The estimated CPP by TCD is calculated using the formula


CPPe = MAP × FVd / FVm + 14 mmHg

It is calculated both the sides and averaged. Authors were able to achieve <15 mm Hg error in 92% (<10 mm Hg error in 89%) of measurements.

Initially, Aaslid et al. described


CPPe = FVm × A 1 / F 1

(A1—amplitude of fundamental frequency component of arterial pressure, F1—amplitude of fundamental frequency component of FV.) Fundamental frequency is calculated by fast Fourier transformation of the waveform.

Other techniques are based on the following:

  • 1.

    Increased pulsatility

  • 2.

    Decreased diastolic FV

  • 3.

    Decreased ratio of diastolic to mean FV

Limitations of Transcranial Doppler

  • 1.

    It is a blind procedure. The accuracy depends on the individual doing it.

  • 2.

    In 5–10% of patients, insonation is not possible because of thick bone.

  • 3.

    Difficult to detect the distal branches.

Transcranial Sonography

Recently transcranial B-mode ultrasound is used to monitor brain parenchyma. Repeated measurements of ventricular size, midline shift, intracerebral hemorrhage size, optical nerve sheath diameter to monitor raised ICP is possible. The technology is used in the early diagnosis of Parkinson disease, other movement disorders, sleep disorders, treatment of stroke, etc. Even though at present the utility is very limited, the technology holds great promise to future.

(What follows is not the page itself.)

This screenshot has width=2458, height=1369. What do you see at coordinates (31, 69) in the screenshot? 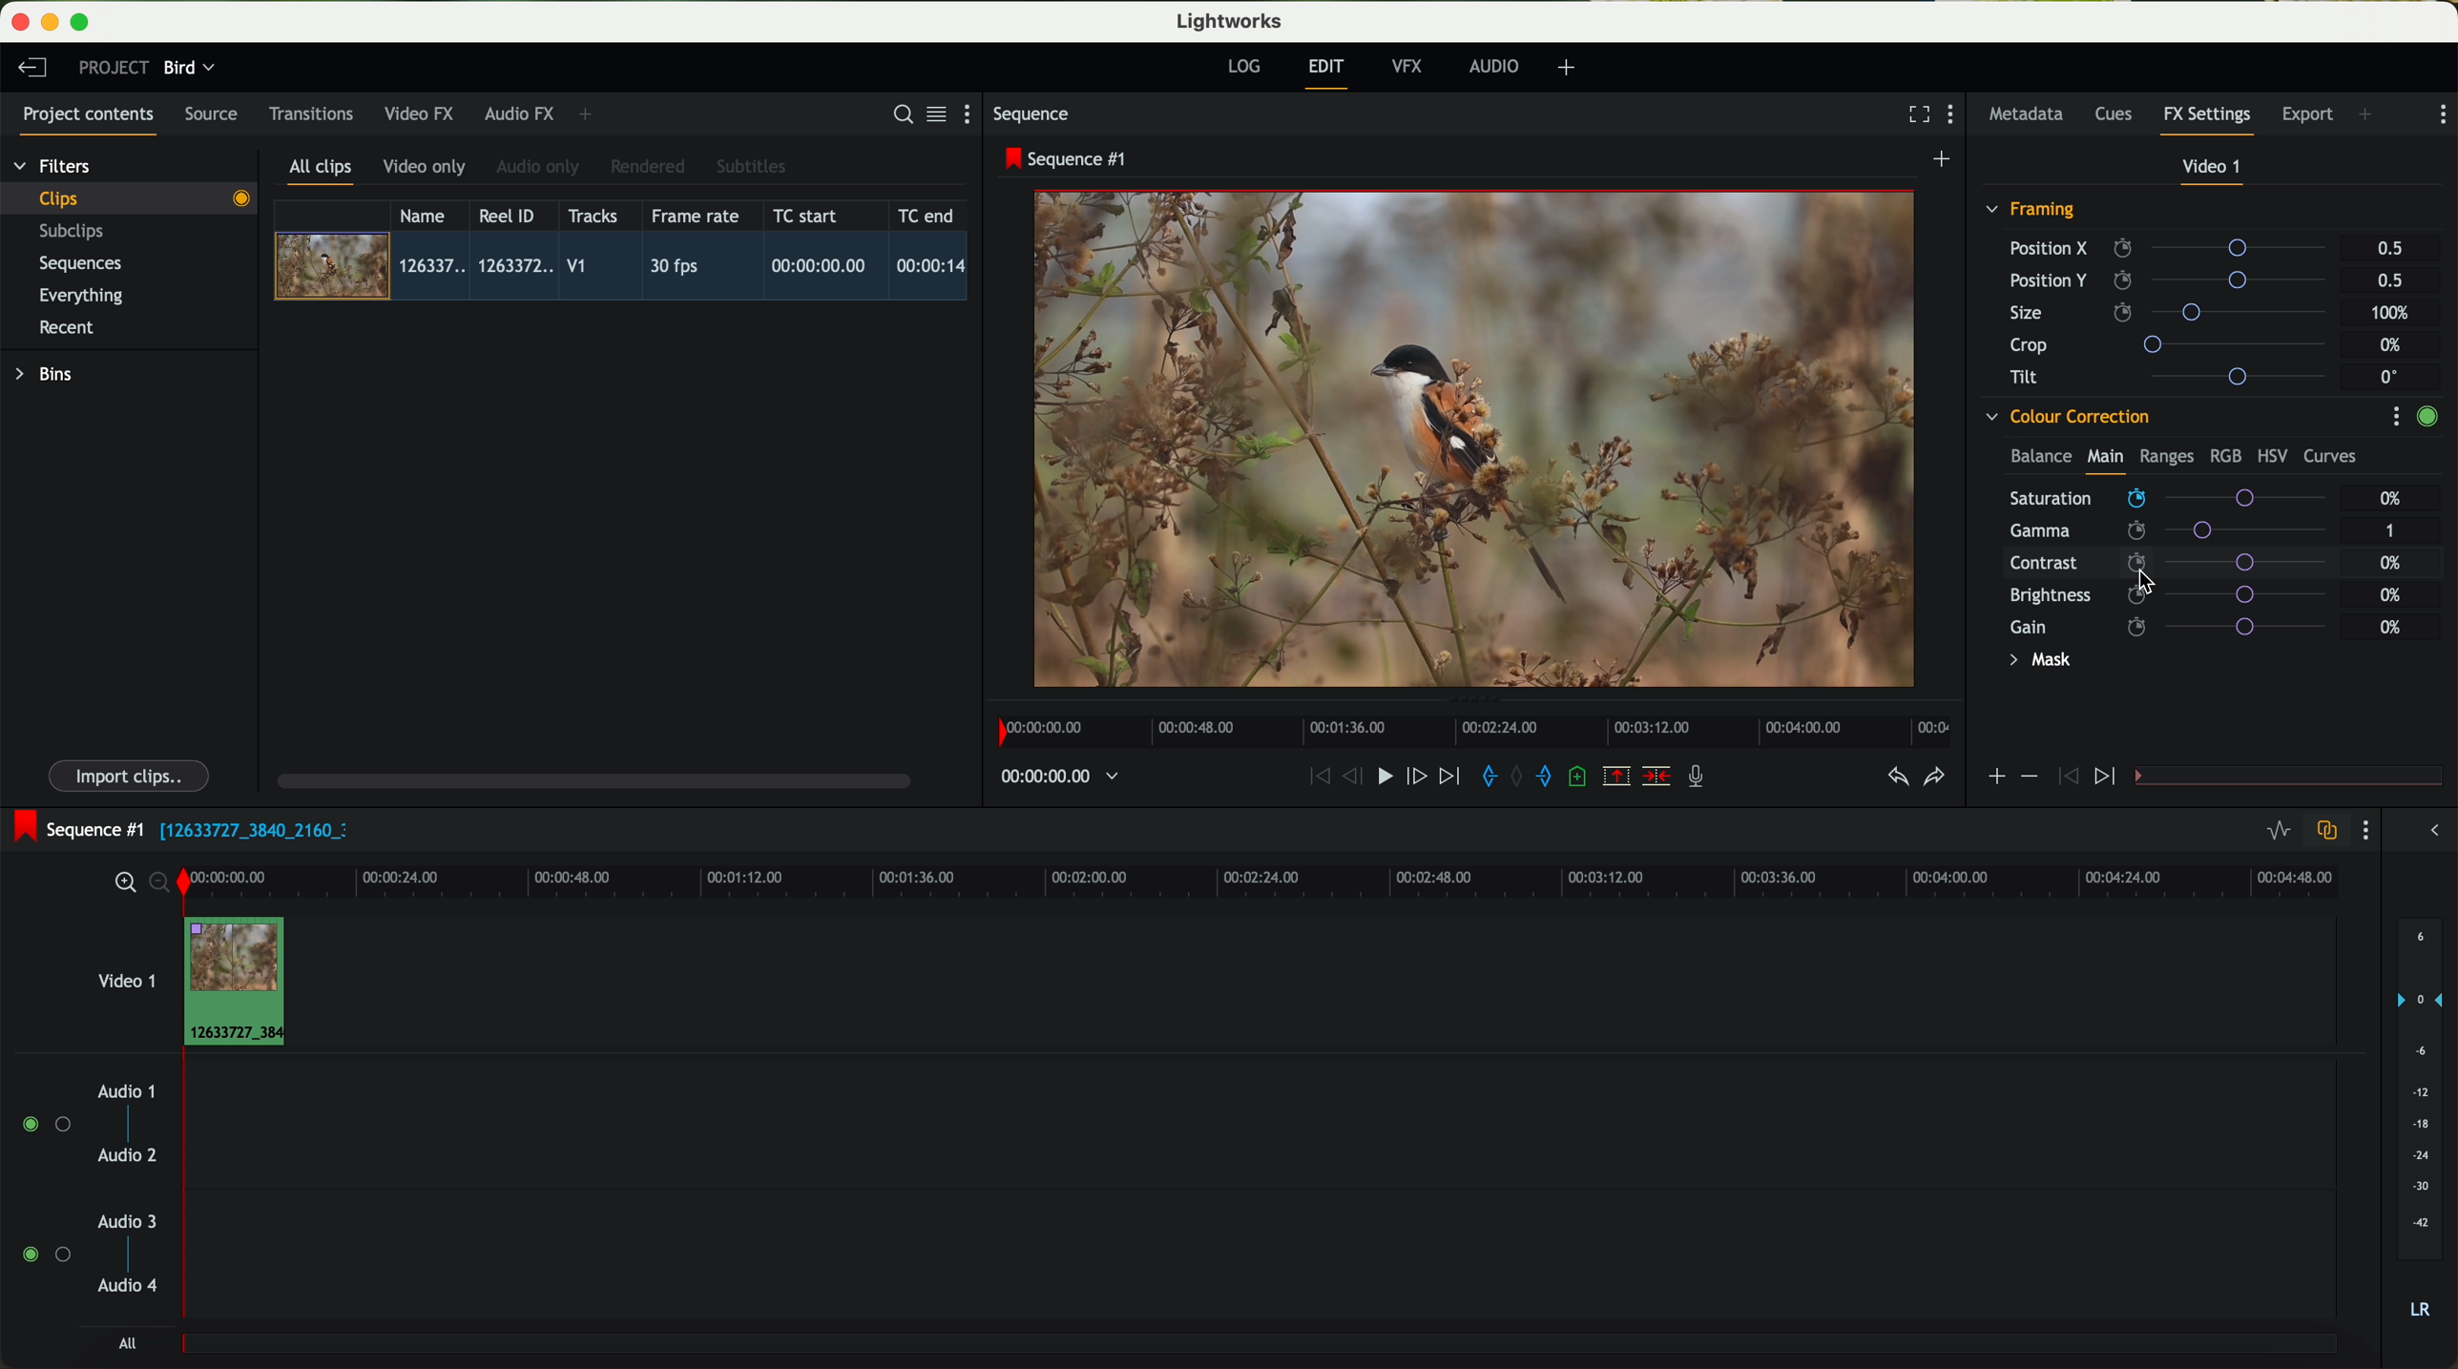
I see `leave` at bounding box center [31, 69].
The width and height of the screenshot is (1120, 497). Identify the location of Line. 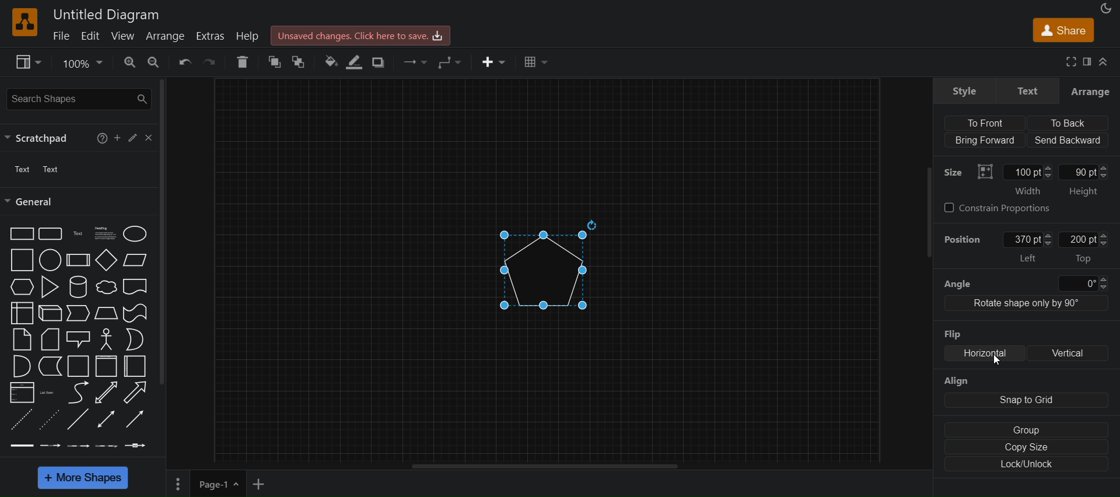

Thermal Diffusion Flowmetry

The principle is that two sensors are placed nearby and one sensor is heated and the temperature is measured by the other sensor. The temperature difference between the sensors is inversely proportional to the thermal conductivity of the brain tissue between the sensors. There are many types of sensors and many techniques of heating and measuring the temperature difference. The assumption is thermal conductivity is constant in all the individuals. The probe is about 1 mm thickness, which is placed deep into the brain tissue in the arterial territory of interest. It gives the absolute values of CBF and almost instantaneous (1–2 s) and continuous measurement. Operative lights, irrigation of surgical fields, febrile patients can cause problems in measuring. However, thermal diffusion flowmetry is slowly getting popular and many feel that there is a greater role for this modality in monitoring the CBF in neurological patients.

Laser Doppler Flowmetry

Laser Doppler flowmetry (LDF) measures the CBF noninvasively (with open skull), semi quantitatively, but continuously over the cortical surface. It detects the Doppler shift of laser light reflected from the RBCs in a small volume of cortical tissue. It can be used to scan a large surface of cortical tissue. It has been used intraoperatively to detect both ischemia and hyperemia.

Intra-Arterial 133 Xenon

Kety–Schmidt technique using the Fick principle perfected the measurement of CBF. The method quantifies the difference between cerebral washin and washout of freely diffusible inert gas (N 2 O) by serial measurements of arterial and jugular bulb blood concentrations of the tracer. Now it is well known that the N 2 O is not an inert gas, thus 133 Xe is used. The tracer is injected into carotid artery and washout is recorded by multiple external scintillation counters. The rate at which the tracer is washed out is proportional to CBF. With appropriate mathematical equations, gray and white matter blood flow calculation is possible.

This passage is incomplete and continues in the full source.